**EXERCISE REQUIREMENTS**
Please copy out, word for word, the records from the line containing "Open the yellow" through the line containing "[x=65, y=287]", including both of those lines.
Start RECORDS SUPPLIED
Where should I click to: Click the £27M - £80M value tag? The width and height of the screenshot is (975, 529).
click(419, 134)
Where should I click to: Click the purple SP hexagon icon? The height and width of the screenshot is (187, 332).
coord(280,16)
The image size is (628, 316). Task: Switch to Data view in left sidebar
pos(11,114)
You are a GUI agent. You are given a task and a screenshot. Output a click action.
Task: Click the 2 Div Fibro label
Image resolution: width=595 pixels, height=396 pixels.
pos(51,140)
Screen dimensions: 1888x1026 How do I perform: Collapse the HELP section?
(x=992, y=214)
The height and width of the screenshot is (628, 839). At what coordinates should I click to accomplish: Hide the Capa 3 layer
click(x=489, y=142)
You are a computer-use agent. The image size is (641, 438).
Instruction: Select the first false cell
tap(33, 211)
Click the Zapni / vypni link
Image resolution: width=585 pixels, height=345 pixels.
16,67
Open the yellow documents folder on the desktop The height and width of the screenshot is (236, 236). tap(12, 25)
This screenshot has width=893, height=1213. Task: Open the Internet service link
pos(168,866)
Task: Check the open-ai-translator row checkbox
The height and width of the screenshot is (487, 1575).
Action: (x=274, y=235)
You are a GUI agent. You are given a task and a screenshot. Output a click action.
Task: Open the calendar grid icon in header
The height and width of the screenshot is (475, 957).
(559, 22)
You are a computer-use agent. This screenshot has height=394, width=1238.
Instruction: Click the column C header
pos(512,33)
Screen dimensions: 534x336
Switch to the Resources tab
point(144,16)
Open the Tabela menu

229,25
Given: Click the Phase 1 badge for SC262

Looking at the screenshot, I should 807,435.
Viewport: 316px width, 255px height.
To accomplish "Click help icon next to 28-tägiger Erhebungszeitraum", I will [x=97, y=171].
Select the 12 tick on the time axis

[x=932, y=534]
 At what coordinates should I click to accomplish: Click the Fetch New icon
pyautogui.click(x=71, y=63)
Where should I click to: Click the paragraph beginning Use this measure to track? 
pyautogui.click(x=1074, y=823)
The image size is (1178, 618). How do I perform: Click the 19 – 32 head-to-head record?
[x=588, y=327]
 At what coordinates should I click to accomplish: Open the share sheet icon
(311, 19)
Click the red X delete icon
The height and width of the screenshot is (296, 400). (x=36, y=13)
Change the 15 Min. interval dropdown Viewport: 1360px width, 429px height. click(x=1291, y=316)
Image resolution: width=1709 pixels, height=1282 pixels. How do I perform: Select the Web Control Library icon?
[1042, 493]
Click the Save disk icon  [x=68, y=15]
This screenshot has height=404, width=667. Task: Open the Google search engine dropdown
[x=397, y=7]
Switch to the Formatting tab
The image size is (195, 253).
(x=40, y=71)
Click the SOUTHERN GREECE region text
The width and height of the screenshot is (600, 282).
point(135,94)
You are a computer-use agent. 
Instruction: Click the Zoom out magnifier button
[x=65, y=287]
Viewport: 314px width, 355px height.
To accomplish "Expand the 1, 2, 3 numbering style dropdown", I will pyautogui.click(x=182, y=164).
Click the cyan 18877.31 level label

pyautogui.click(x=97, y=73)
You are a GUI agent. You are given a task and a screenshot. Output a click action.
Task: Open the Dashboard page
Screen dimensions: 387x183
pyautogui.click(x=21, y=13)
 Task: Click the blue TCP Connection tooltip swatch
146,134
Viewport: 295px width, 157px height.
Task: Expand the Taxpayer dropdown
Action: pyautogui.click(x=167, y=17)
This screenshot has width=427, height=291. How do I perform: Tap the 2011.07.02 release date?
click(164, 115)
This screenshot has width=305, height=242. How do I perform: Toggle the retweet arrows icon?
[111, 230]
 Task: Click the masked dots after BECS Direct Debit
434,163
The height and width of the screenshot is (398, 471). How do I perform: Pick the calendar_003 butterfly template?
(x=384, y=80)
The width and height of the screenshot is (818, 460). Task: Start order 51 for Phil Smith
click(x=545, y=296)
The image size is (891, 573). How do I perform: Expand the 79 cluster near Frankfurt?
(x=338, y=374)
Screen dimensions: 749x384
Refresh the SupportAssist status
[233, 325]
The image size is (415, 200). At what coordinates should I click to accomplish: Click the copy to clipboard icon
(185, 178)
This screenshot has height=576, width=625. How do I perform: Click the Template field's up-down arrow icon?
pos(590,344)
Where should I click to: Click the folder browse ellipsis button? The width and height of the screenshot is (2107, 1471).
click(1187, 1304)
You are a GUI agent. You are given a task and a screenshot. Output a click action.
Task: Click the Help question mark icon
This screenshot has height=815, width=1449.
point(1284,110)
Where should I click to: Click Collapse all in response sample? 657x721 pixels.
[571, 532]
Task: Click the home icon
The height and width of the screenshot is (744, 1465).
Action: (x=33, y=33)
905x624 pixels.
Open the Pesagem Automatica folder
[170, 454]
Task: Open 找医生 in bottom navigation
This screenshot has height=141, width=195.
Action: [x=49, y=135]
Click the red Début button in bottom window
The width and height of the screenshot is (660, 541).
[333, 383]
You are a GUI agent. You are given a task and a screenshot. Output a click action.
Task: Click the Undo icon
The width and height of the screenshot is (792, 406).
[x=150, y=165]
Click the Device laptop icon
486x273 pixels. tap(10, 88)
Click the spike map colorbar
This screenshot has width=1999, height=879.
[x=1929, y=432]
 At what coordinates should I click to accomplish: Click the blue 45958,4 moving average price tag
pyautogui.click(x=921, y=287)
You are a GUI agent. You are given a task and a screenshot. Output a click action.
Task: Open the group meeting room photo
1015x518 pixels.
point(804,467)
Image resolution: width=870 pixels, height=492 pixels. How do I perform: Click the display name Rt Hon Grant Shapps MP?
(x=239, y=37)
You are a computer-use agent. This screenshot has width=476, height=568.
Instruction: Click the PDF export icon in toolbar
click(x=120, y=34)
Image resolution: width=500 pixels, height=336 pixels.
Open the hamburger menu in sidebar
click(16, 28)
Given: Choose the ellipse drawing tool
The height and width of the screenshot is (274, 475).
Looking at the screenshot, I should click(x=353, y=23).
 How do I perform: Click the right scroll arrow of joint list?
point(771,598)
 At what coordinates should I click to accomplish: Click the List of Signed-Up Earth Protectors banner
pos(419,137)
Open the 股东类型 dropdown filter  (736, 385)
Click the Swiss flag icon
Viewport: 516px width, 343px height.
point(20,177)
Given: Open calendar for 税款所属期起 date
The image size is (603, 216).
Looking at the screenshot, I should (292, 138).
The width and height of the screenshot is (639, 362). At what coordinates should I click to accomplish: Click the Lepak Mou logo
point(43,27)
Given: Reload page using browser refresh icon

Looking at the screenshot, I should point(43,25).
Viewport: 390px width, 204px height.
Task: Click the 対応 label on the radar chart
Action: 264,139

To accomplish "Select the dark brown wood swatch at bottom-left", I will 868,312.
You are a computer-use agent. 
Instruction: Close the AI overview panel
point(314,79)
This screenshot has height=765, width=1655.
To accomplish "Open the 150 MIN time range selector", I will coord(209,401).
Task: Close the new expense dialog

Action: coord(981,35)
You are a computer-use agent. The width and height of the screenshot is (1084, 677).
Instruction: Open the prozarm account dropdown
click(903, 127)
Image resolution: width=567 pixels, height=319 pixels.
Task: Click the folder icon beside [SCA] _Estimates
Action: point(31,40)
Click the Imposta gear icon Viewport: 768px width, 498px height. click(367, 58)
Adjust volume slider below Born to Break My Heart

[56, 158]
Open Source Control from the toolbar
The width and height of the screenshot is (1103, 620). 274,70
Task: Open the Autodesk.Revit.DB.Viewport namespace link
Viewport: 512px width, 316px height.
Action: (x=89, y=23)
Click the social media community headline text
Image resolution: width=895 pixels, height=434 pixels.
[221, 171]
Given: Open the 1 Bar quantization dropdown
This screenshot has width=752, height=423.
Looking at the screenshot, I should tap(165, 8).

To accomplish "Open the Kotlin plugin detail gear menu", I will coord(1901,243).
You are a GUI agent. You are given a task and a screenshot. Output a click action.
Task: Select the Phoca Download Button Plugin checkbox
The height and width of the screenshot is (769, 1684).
End RECORDS SUPPLIED
**ANSWER FOR THE TASK**
Open the yellow documents folder on the desktop The height and width of the screenshot is (236, 236). tap(12, 25)
This screenshot has width=893, height=1213. Task: Open the Internet service link
pos(168,866)
Task: Check the open-ai-translator row checkbox
The height and width of the screenshot is (487, 1575).
Action: (x=274, y=235)
You are a GUI agent. You are given a task and a screenshot. Output a click action.
Task: Open the calendar grid icon in header
The height and width of the screenshot is (475, 957).
(559, 22)
You are a computer-use agent. This screenshot has height=394, width=1238.
Instruction: Click the column C header
pos(512,33)
Screen dimensions: 534x336
Switch to the Resources tab
point(144,16)
Open the Tabela menu

229,25
Given: Click the Phase 1 badge for SC262

Looking at the screenshot, I should 807,435.
Viewport: 316px width, 255px height.
To accomplish "Click help icon next to 28-tägiger Erhebungszeitraum", I will [x=97, y=171].
Select the 12 tick on the time axis

[x=932, y=534]
 At what coordinates should I click to accomplish: Click the Fetch New icon
pyautogui.click(x=71, y=63)
Where should I click to: Click the paragraph beginning Use this measure to track? 
pyautogui.click(x=1074, y=823)
The image size is (1178, 618). How do I perform: Click the 19 – 32 head-to-head record?
[x=588, y=327]
 At what coordinates should I click to accomplish: Open the share sheet icon
(311, 19)
Click the red X delete icon
The height and width of the screenshot is (296, 400). (x=36, y=13)
Change the 15 Min. interval dropdown Viewport: 1360px width, 429px height. click(x=1291, y=316)
Image resolution: width=1709 pixels, height=1282 pixels. How do I perform: Select the Web Control Library icon?
[1042, 493]
Click the Save disk icon  [x=68, y=15]
This screenshot has height=404, width=667. Task: Open the Google search engine dropdown
[x=397, y=7]
Switch to the Formatting tab
The image size is (195, 253).
(x=40, y=71)
Click the SOUTHERN GREECE region text
The width and height of the screenshot is (600, 282).
point(135,94)
You are a computer-use agent. 
Instruction: Click the Zoom out magnifier button
[x=65, y=287]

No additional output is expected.